Lei 10.792/03: um novo modelo de interrogatório

Com o advento da Lei 10.792/03 avançou-se em direção aos parâmetros constitucionais estabelecidos para o processo penal. É bem verdade que as modificações implementadas não promovem a consolidação de um processo penal democrático, mas representam a superação de um entrave há muito constatado pela doutrina brasileira.

A Constituição Federal, há mais de quinze anos, ao tratar das questões criminais em seu aspecto processual, consagrou o sistema acusatório; e, ainda que as regras infra-constitucionais não tenham sido adequadas à não tão nova realidade, deu-se mais um passo neste sentido, ao se assegurar o contraditório e a realização de uma defesa técnica por ocasião do interrogatório.

Há que se destacar que, antes mesmo deste novo texto legal, era possível a adoção do mesmo, ou similar, procedimento, pois as diretrizes já estavam fixadas constitucionalmente, bastando, para tanto, que se fizesse uma leitura dos dispositivos infra-constitucionais a partir de um perspectiva constitucional, o que, ressalta-se, impõe-se seja observado no que respeita aos pontos de conflito que ainda carecem de uma tratativa adequada à atual ordem jurídica. A questão é solucionada por meio de uma filtragem constitucional dos preceitos que, na era getulista, foram inspirados pelos regimes facista e nazista.

Por óbvio, permanecendo-se adstrito ao propósito de uma breve incursão ao tema interrogatório, não se fará uma abordagem das possibilidades não observadas na atuação, em sede criminal, do poder jurisdicional, mas tão somente algumas considerações pertinentes aos progressos alcançados com as modificações promovidas no Código de Processo Penal.

→ Dados fornecidos

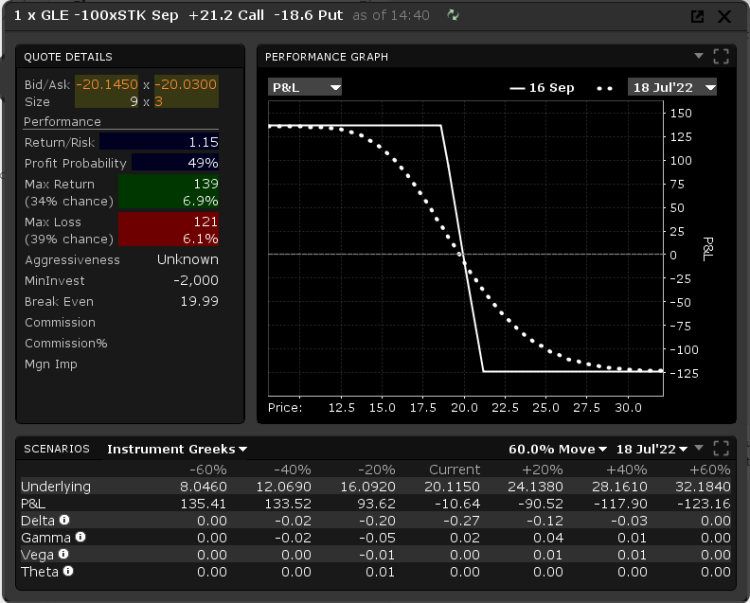Open the P&L graph type dropdown

pyautogui.click(x=305, y=87)
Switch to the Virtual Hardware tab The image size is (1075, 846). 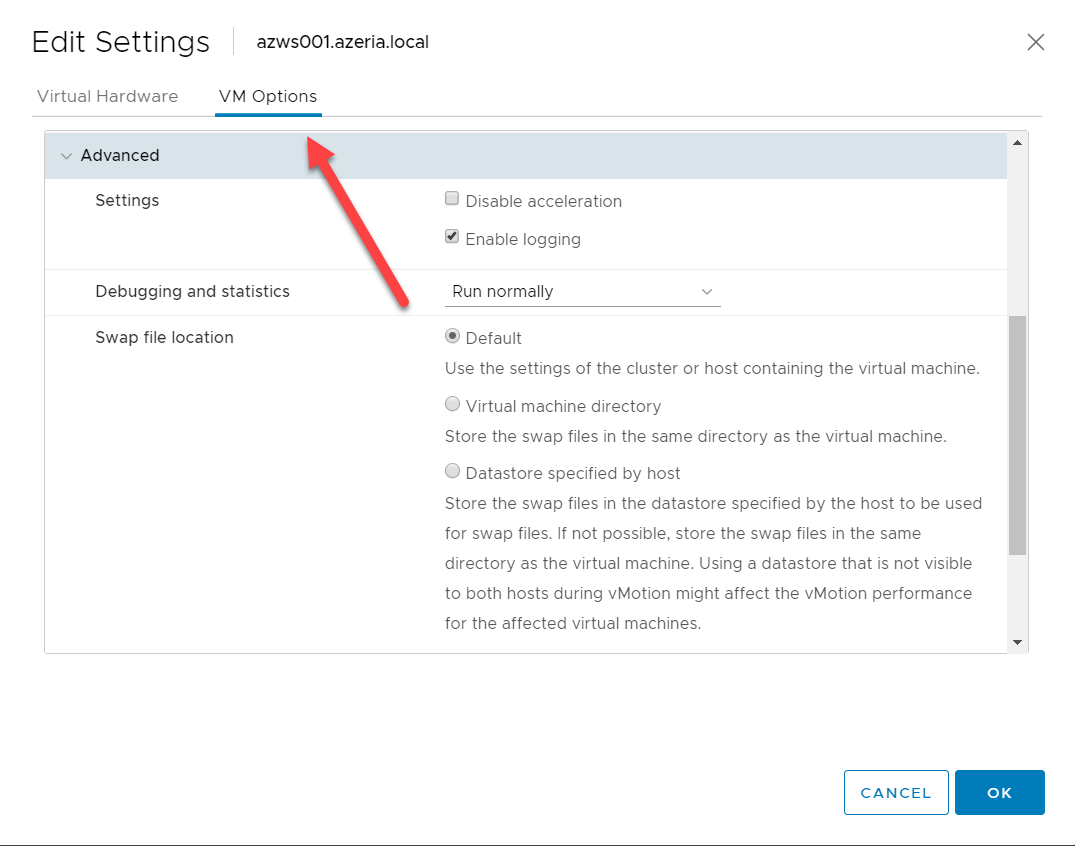(x=107, y=97)
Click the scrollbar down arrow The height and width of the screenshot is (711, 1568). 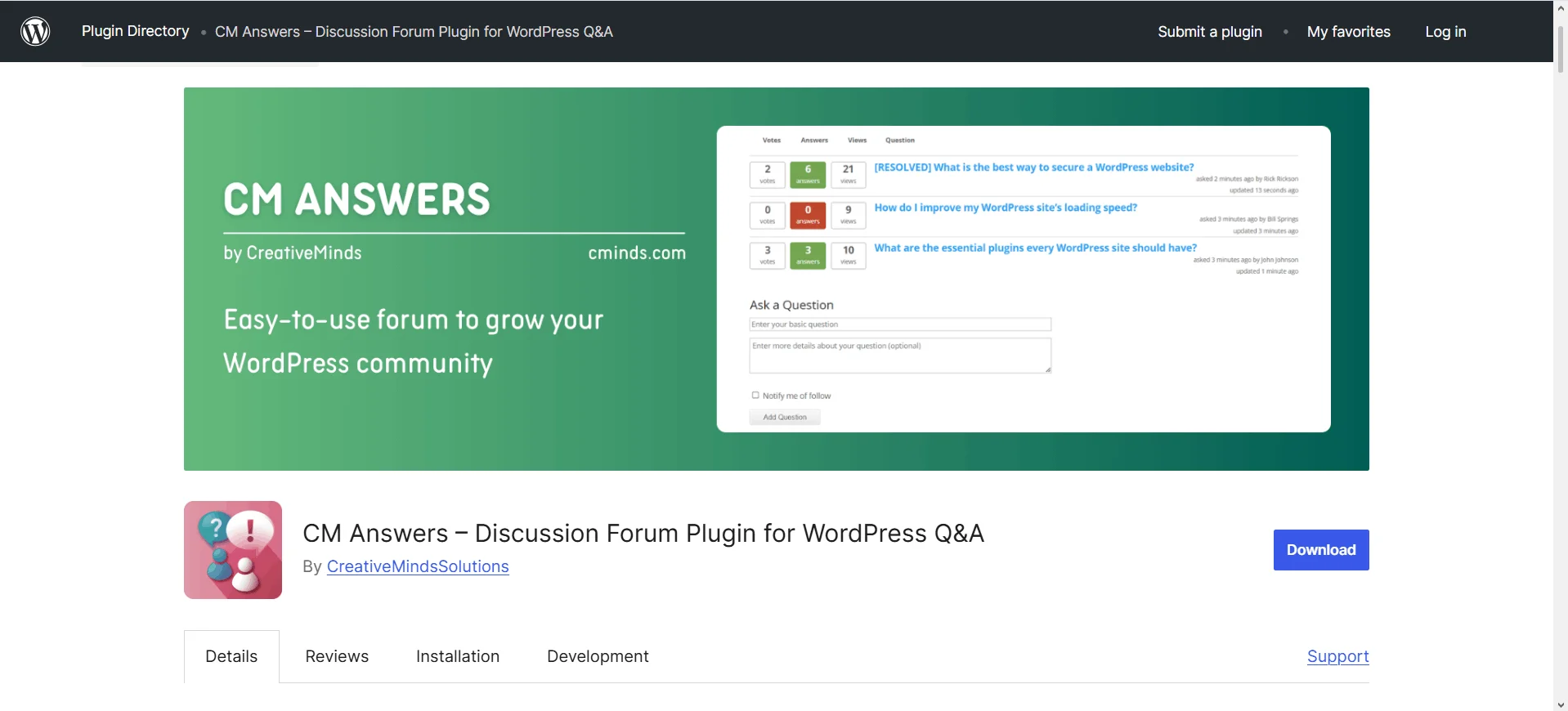(x=1561, y=704)
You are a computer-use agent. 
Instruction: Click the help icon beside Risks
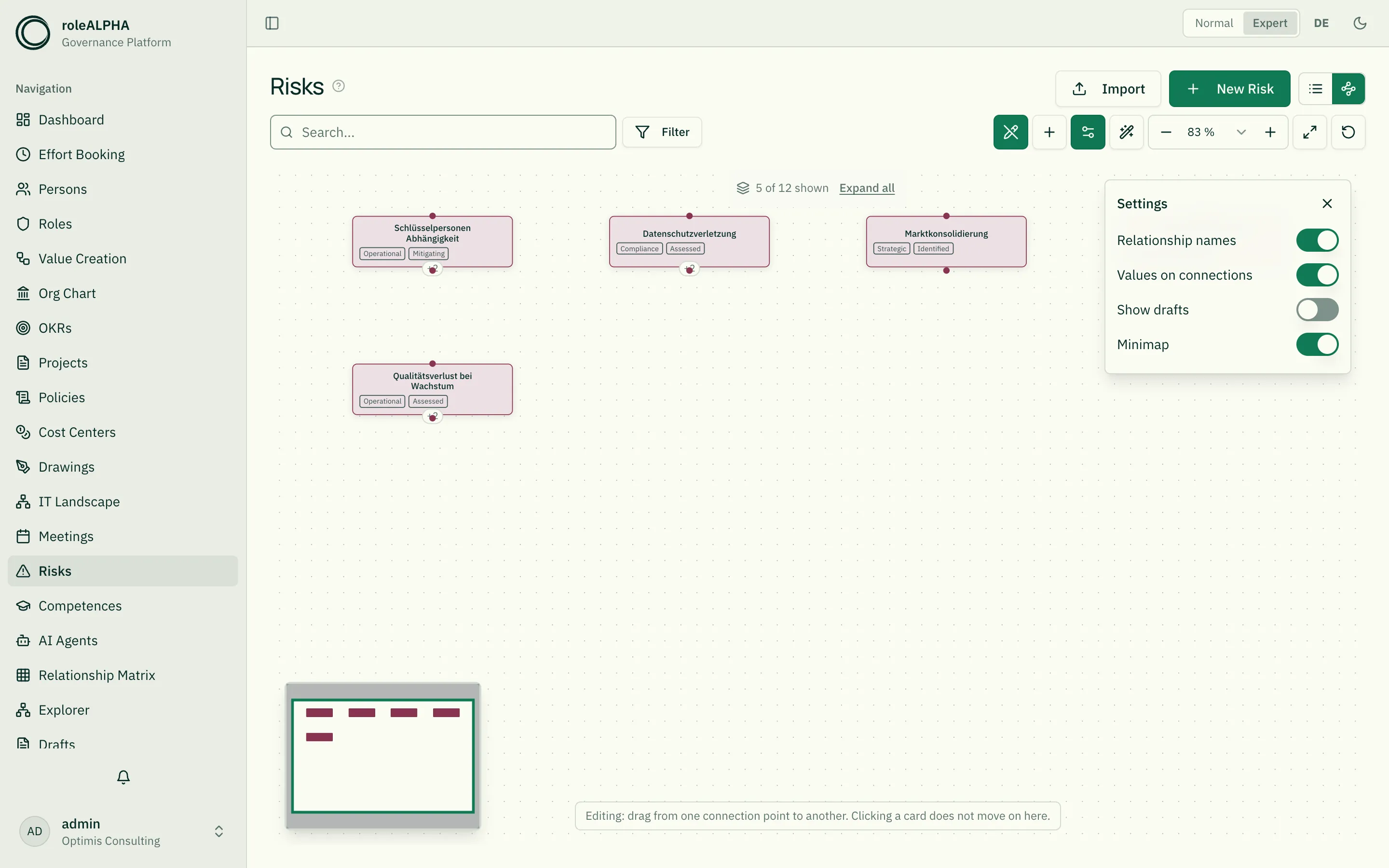[339, 86]
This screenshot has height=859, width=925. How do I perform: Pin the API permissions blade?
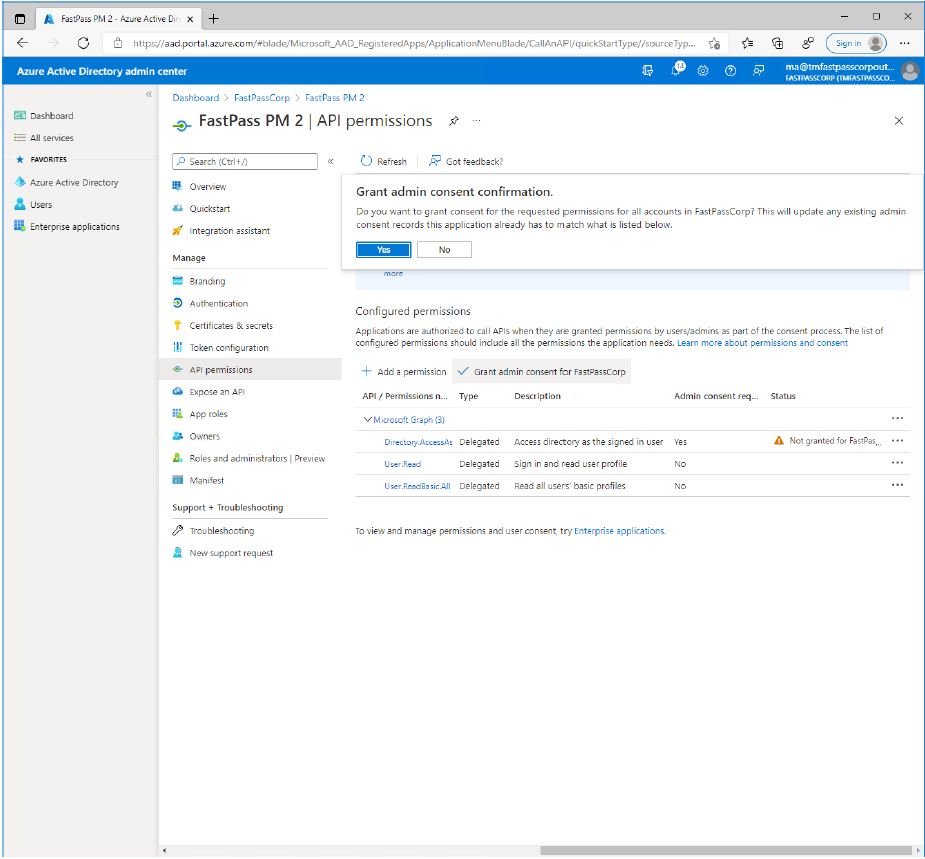click(453, 121)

→ Tarefas a realizar
**a)** Transcreva a passagem do trecho sobre a Lei 10.792/03 que começa em "Com o advento" e segue até "ocasião do interrogatório.", renomeando "sistema acusatório" como "modelo acusatório".
**b)** Resuma em duas frases o trecho sobre a Lei 10.792/03.
**c)** Retome o trecho sobre a Lei 10.792/03 a partir do ponto em que ele termina.
Os itens constituem material à parte, independente do trecho sobre a Lei 10.792/03.

→ Lista de respostas
**a)**
Com o advento da Lei 10.792/03 avançou-se em direção aos parâmetros constitucionais estabelecidos para o processo penal. É bem verdade que as modificações implementadas não promovem a consolidação de um processo penal democrático, mas representam a superação de um entrave há muito constatado pela doutrina brasileira.

A Constituição Federal, há mais de quinze anos, ao tratar das questões criminais em seu aspecto processual, consagrou o modelo acusatório; e, ainda que as regras infra-constitucionais não tenham sido adequadas à não tão nova realidade, deu-se mais um passo neste sentido, ao se assegurar o contraditório e a realização de uma defesa técnica por ocasião do interrogatório.

**b)** A Lei 10.792/03 aproximou o interrogatório dos parâmetros constitucionais do processo penal ao assegurar o contraditório e a defesa técnica nesse ato, ainda que não consolide um processo penal democrático. Procedimento igual ou semelhante já poderia ser adotado antes, mediante uma leitura constitucional dos dispositivos infraconstitucionais que, na era getulista, foram inspirados pelos regimes fascista e nazista.

**c)**
Em que pesem as imprecisões de técnica legislativa, haja vista que, no mesmo texto são tratadas questões próprias da Execução Penal (arts. 1.º, 4.º, 5.º, 6.º, 7.º e 8.º), e de alterações no Código de Processo Penal (arts. 2.º e 10), não se pode negar os aspectos positivos de seu conteúdo no que concerne ao interrogatório, objeto desta abordagem.

Assim, o se apresenta é uma análise articulada sobre o tema, não se vinculando à ordem dos artigos, mas aos assuntos pertinentes, restringindo-se exclusivamente ao interrogatório.

1. Local para a realização do ato

Nos termos do § 1.º acrescido ao art. 185 do CPP, tem-se que:

O interrogatório do acusado preso será feito no estabelecimento prisional em que se encontrar, em sala própria, desde que estejam garantidas a segurança do juiz e auxiliares, a presença de defensor e a publicidade do ato. Inexistindo segurança, o interrogatório será feito nos termos do Código de Processo Penal.

A partir da redação contida no texto legal em questão, não se pode ter como modificada a regra, estabelecida no art. 792, caput, do CPP, de que “os atos processuais serão, em regra, públicos e se realizarão nas sedes dos juízos e tribunais”. O que se criou foi uma exceção para a realização do interrogatório do acusado preso.

Quanto a este (acusado preso), o texto legal não deixa qualquer margem de dúvida: deve ele ser interrogado no estabelecimento prisional em que se encontrar. Não há, aqui, qualquer discricionariedade, sim uma determinação, que somente não deve ser observada quando inexistir segurança para tanto.

A opção legislativa, decorrente, por certo, das dificuldades evidenciadas no transporte de alguns presos, não justifica uma generalização a alcançar todos os encarcerados. Basta ver que nas Comarcas do interior, onde os problemas de segurança advindos do deslocamento não se mostram relevantes, não há uma justificativa plausível para tanto.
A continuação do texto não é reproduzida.